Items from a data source
--------------------------------

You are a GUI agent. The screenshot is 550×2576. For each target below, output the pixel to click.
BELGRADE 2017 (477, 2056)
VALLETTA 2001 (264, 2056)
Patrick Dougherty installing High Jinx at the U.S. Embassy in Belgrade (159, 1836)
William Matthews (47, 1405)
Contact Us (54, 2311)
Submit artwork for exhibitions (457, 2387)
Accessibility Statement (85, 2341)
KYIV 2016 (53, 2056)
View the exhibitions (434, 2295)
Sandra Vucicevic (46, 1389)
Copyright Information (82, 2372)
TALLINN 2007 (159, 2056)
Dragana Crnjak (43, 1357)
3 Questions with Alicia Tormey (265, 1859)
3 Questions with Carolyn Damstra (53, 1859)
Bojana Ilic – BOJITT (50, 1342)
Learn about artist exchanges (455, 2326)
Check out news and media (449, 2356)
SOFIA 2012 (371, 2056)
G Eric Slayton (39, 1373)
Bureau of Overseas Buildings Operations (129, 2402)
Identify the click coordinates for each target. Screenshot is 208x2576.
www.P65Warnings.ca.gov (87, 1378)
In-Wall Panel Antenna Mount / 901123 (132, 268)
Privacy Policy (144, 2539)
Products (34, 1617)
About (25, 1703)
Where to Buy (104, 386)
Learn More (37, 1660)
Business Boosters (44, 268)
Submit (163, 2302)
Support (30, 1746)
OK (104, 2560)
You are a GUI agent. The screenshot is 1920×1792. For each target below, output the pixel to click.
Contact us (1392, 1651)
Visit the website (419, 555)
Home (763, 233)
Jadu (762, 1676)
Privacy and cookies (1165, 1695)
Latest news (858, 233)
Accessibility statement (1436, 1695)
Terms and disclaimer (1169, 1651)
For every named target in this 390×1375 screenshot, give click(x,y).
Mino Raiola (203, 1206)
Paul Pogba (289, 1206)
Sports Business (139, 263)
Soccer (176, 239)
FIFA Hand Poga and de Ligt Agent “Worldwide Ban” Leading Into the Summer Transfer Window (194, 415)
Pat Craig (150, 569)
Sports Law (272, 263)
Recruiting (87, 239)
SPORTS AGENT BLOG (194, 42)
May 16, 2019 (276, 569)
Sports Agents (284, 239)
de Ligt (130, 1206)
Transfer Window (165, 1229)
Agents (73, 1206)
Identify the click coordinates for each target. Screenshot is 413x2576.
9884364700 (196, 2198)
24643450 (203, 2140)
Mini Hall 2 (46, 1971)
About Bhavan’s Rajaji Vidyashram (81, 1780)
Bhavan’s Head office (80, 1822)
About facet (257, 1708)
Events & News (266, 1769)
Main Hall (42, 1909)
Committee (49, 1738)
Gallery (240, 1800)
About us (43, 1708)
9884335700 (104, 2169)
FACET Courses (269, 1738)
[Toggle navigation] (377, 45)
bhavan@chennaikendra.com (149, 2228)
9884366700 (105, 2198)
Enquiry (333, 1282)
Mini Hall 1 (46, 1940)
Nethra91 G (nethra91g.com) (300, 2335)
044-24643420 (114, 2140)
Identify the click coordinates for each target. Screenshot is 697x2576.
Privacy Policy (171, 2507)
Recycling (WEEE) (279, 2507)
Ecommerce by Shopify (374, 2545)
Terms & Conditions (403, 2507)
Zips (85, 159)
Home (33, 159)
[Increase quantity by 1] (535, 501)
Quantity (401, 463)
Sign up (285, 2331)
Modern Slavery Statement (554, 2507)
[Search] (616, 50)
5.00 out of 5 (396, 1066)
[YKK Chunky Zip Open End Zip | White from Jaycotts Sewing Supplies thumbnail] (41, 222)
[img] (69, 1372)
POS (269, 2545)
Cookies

--------------------------------

### What the task asks
Filter the entries by the string "Accessibility" and copy each matching line.

### Output for this task
Accessibility Statement (85, 2341)
Accessibility statement (1436, 1695)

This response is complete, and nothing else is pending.